Miskinler Tekkesi

islâm ülkelerinden başka, dünyanın herhangi bir bölgesinde bulunmayan ve bir çeşit karantina mahalli veya hastahane olarak kabul edebileceğimiz; gerek hastalar, gerekse yolcular bakımından önem taşıyan bir müessesedir, günümüz insanı tarafından bilinmeyen bu müessese, sadece isminden dolayı tembellik ve miskinlikle ilgili bir kuruluş gibi telakki edilmektedir. Bina ve müştemilatından dolayı miskinhâne de denilen bu müessese, bulaşıcı hastalıklara mübtela olan kimseleri, toplumdaki sağlıklı insanlardan ayırmak için kurulmuş bir karantina yeridir. Osman Nuri bunlardan bahsederken şöyle demektedir: Miskinler tekkesinin yapılışındaki gaye, o zamanlarda bulaşıcı bir hastalık telaki edile, fakat ilacı da bulunmayan cüzzamlıları tecrid etmek, onların dökük parmaklı ellerini, kesik burunlu yüzlerini halkın gözü önünden uzaklaştırmak gibi sıhhî, ictimaî, insanî, hatta medenî bir iştir. Anadolu, Rumeli ve Arabistan'ın her tarafını gezmiş olan Evliya Çelebi, hemen her şehrin yakınında bir yerde bunlar için birer tekke veya mahalle bulunduğunu söyler. Edirne, Bursa ve Sivas gibi şehirlerde ise büyükçe bir miskinhâne bulunduğu bilinmektedir. Üsküdar'da Karacaahmet Mezarlığı kenarında bir miskinler tekkesi vardı. 1927 senesine kadar binası duruyordu (Osman Nuri Ergin, Türkiye'de Şehirciliğin Tarihî İnkişafı, İstanbul 1936, 19). Gerçekten, Evliya Çelebi, Üsküdar'daki tekkelerden bahs ederken, "Birisi de miskinler tekkesidir. Tarik-ı amm üzre şehir haricindedir. Cümle mesakin anda sâkin olup nezr ile geçinirler. İstese bu kişi eşraftan olsun. Zira ellerinde hatt-ı şerif vardır. Hiç kimseyi dinlemeyip alıp tekkeye götürürler. Çünkü, diyar-ı rumun cüzzamı bulaşıcıdır diye şehir içinde durmak yasaklanmıştır" (Evliya Çelebi, Seyahatnâme, İstanbul 1314,I, 475).

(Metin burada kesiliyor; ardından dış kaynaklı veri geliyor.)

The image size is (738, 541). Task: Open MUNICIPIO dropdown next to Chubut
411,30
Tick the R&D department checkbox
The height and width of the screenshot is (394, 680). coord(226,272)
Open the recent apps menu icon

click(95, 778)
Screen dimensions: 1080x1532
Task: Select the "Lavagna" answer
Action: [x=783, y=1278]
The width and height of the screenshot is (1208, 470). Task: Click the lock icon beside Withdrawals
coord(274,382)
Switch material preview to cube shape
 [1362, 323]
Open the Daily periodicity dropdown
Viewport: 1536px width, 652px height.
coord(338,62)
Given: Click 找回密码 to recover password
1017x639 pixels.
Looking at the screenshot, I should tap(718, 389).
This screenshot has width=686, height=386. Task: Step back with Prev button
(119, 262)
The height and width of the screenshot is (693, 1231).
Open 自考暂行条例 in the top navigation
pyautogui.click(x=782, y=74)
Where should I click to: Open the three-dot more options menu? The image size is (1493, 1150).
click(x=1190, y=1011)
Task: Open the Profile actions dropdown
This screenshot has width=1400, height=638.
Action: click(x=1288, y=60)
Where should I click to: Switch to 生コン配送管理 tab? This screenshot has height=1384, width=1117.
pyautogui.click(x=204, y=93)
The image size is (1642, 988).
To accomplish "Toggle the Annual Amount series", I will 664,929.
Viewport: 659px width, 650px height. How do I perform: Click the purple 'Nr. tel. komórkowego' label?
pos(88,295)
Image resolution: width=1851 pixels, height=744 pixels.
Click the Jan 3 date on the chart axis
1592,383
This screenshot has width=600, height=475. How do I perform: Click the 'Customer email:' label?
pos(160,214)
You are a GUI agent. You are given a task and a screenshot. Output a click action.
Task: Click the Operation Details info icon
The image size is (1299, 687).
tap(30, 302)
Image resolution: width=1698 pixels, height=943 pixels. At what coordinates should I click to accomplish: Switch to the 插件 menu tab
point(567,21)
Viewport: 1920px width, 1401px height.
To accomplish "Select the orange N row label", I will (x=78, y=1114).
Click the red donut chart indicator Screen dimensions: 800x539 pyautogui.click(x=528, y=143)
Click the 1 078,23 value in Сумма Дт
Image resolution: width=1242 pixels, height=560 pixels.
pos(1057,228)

Tamamen vakıflarca idare edilen bu müessese, hastaları sağlıklı insanların rahatsız edici bakışlarından kurtarmak ve bulaşma imkânını mümkün mertebe aza indirmek için kurulmuştu. Ayrıca bir şehirden diğerine yolculuk eden kimselerin de daha şehre girmeden kontrol ve muayeneden geçtiği yerlerdir. İstanbul'da cüzamlılar için tesis edilen miskinhâne (miskinler tekkesi), Üsküdar'da Karacaahmet mezarlığının ortasında, III. Sultan Selim zamanında 9 oda olarak bina olunmuş, 1225 yılında Sultan II. Mahmud tarafından bunlara 11 hâne (ev, oda) ilave edilmişti (M. Zeki Pakalın, Osmanlı Tarih Deyimleri ve Terimleri Sözlüğü, İstanbul 1971, II, 546). Miskinhâneye Evkaf Nezâreti tarafından tahsisat ayrıldığı için buradakilerin geçim sıkıntısı ile karşılaşmaları söz konusu değildi. Her hastaya, miskine iki çift "fodla" (ekmek) ile Üsküdar imâretinden çorba, akşamları da pilav, çorba ve et verildiği gibi haftada iki defa pazartesi ve perşembe geceleri tatlı olarak pilav ile zerde verilirdi (Pakalın, a,g,e, II, 546). Miskinhâne 1908'de kapatılmıştır.